Climatic oscillations stall vegetation recovery from K/Pg event devastation

Jolley, D. W.; Daly, R.; Gilmour, I. and Kelley, S. P. (2013). Climatic oscillations stall vegetation recovery from K/Pg event devastation. Journal of the Geological Society, 170(3) pp. 477–482.



Sedimentary rocks filling the Boltysh meteorite crater preserve an expanded record of post K/Pg event vegetation destruction and subsequent floral recolonisation. A post-destruction barren zone is succeeded by a fern spore spike recording the initial recovery vegetation. The Boltysh fern spore spike is divisible into two phases. Phase 1 is characterised by low abundances of fern spores of the Polypodicaeae and Pteridaceae, while the overlying Phase 2 has high fern spore abundances and contains common palm pollen.

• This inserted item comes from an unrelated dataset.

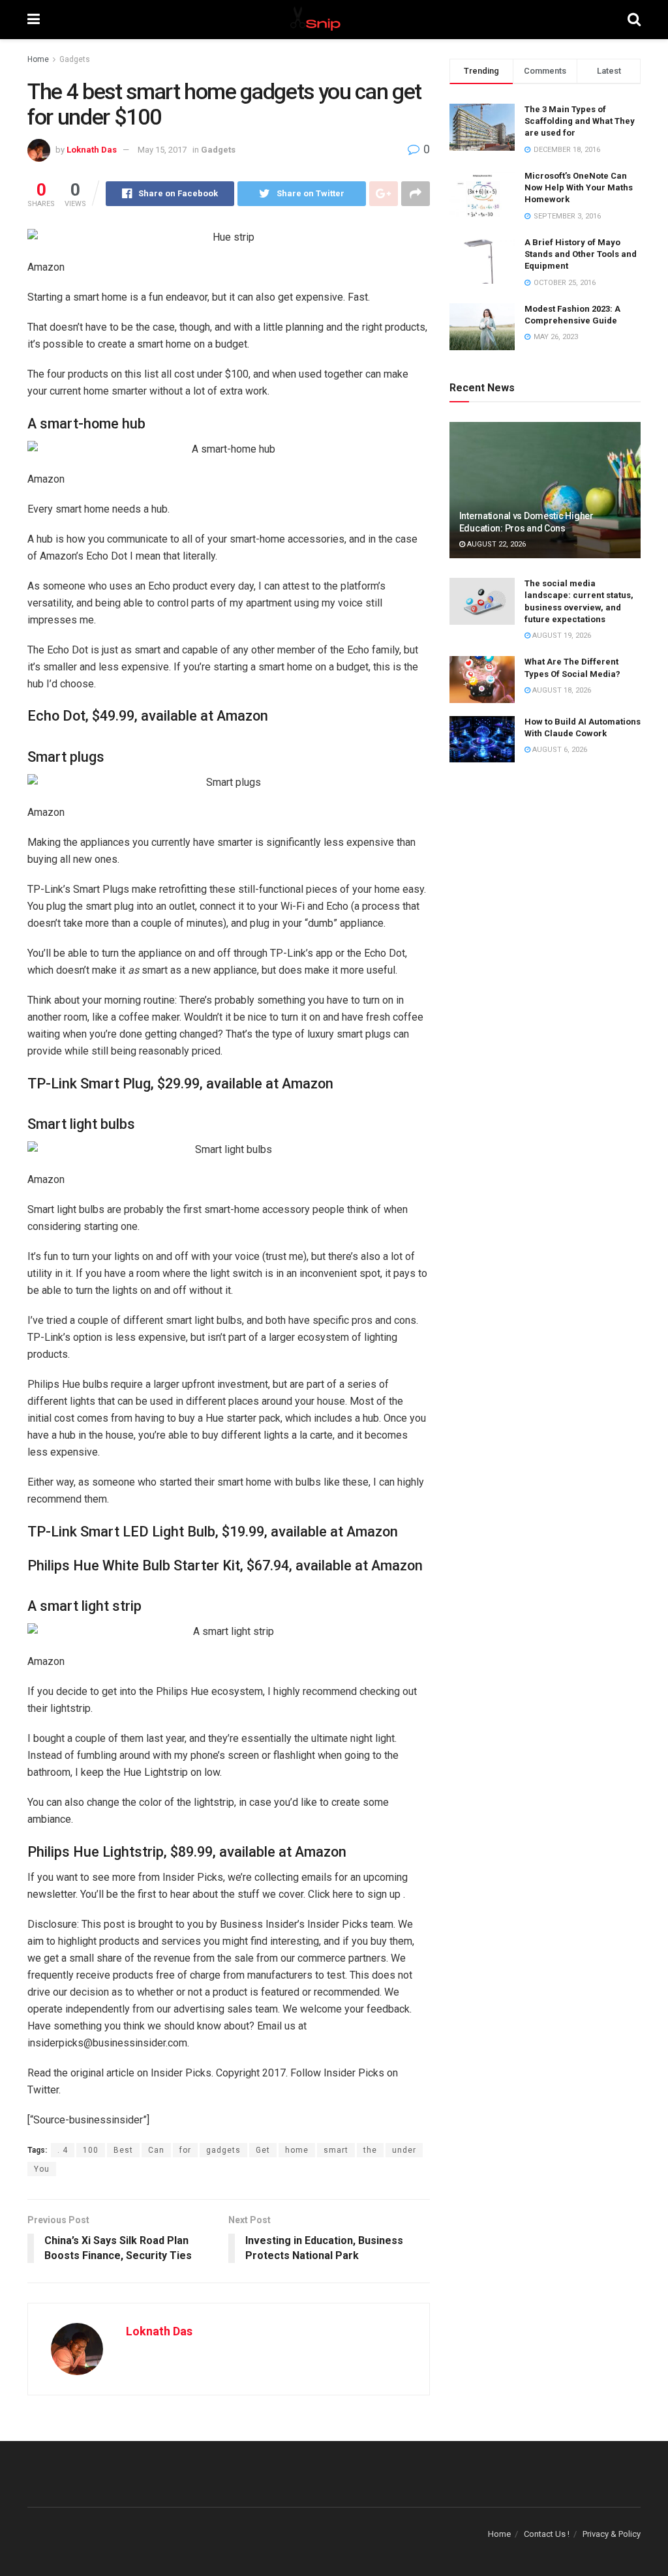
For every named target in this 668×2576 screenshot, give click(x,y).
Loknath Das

Comparison of the Boltysh Phase 2 fern spore spike to other palynological records show strong similarities with the immediately post K/Pg boundary record of the Western Interior, North America. Variation in the composition of the Boltysh palynofloras has been used to defined four moisture availability cycles between the K/Pg boundary and Dan-C2. Time constraints consequent on these events indicate that early post K/Pg event vegetation community recovery followed a common seral successional pathway at rates seen in Large Igneous Provinces, although enhanced by high moisture availability. Continued succession to the first true swamp community was at a considerably slower tempo. The post K/Pg event vegetation recovery was therefore retarded by lack of moisture availability, extending the apparent period of recovery. Without this moisture availability oscillation, recovery to the first mature communities could have occurred at similar rates to those seen in Large Igneous Provinces.